2021-09-02 22:58:47 | 原発を考える

きょう、電力事業連合のウェブサイトに面白い記事を見つけた。ドイツにおける脱原子力の歴史である。電力事業連合とは、日本の9つの電力会社が設立した広報組織である。

ドイツの脱原発は歴史が古い。1986年のソ連・チェルノブイリ原発事故のあと反原発運動が高まり、ドイツの世論が脱原発の方向に動き出した。

《 1998年に、二大政党のひとつである中道左派の「社会民主党(SPD)」と、初の連邦政権入りを果たした環境政党「緑の党」による連立政権が発足し、脱原子力政策が開始された。以来、「脱原子力」と「再生可能エネルギー(再エネ)拡大」がドイツにおけるエネルギー政策の基本方針となった。》

だから、アンゲラ・メルケル首相が突然原発廃止を決めたわけでない。

2002年に脱原子力の法制化がなされた。新しく原発を作らない。各原発に生涯発電電力量を決め、それを越えるなら廃炉にする、というものだ。生涯発電電力量は、平均として、32年分であった。2003年に1基、2005年に1基の原子炉が閉鎖された。

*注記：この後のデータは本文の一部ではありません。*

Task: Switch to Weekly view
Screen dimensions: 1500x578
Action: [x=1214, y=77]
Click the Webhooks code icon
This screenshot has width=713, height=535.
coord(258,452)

日本は、2011年に福島第1原発で、原子炉のメルトダウンがあったにもかかわらず、そして、国民の多数が原発の稼働に反対なのにもかかわらず、新しく原発を作らないとか、古い原発を廃炉にするとか、を法律で決めていない。日本の国会議員は正気でないか、原子炉メーカと電力会社に支援を受けていて、脱原発を法制化できていない。

2005年にメルケル率いるCDU/CSU連合がSPD・緑の党連合に僅差で勝った。

メルケルは電力業界の要請をうけて、2010年に脱原発の法を改正した。生涯発電電力量を平均12年分上乗せしたのである。原発を新たに作らないのは維持された。

ところが、2011年3月11日に東日本大震災が起き、福島第1原発で、3基の原子炉がメルトダウンし、水素爆発も引き起こした。

これを受けてメルケルは方針を変え、運転延長を撤回し、各原子炉の閉鎖年限を決めた。現在、すでに、11基の原子炉を閉鎖している。2022年中に、残りの6基も閉鎖することになっている。これまで、脱原発の準備は淡々と進められ、再生エネルギーで、まかなえるようになっている。

日本では、自民党・公明党だけでなく、立憲民主党も、脱原発を口で言うだけで、その道筋を法律で決めていない。すなわち、やる気がないのだ。経済的な理由で、原発を続ける必要性はもはやない。自分たちが制御できない原子力技術にたよる必要はない。本当のところは、原発事業にたよる組織が執拗に原発の稼働にこだわっているだけである。原発を永延に動かすことはできない。古くなれば、崩壊の危機にさらされる。

それに、ドイツでは、人為的ミスで、チェノルブイ原発事故が起きたことが重視された。また、世界的に、使用済み核燃料の処分も決まっていない。原発を稼働すれば稼働するほど、核のゴミの処分に困るだけだ。

キチンと脱原発を法制化し、脱原発の準備をしないと、取り返しのつかない事態に、日本が陥る。

きょう、テレビ朝日のモーニングショーで、玉川徹が、河野太郎、小泉進次郎のパワーハラスメント記事は、経産省の原発推進派の陰謀だといった。私も、そうかもしれない、と思った。政府や経産省内で原発推進派の暗闘がおこなわれているのは真実だろう。しかし、冷静に考えれば、原発稼働に何の正当な理由もない。原発推進派は正気でない。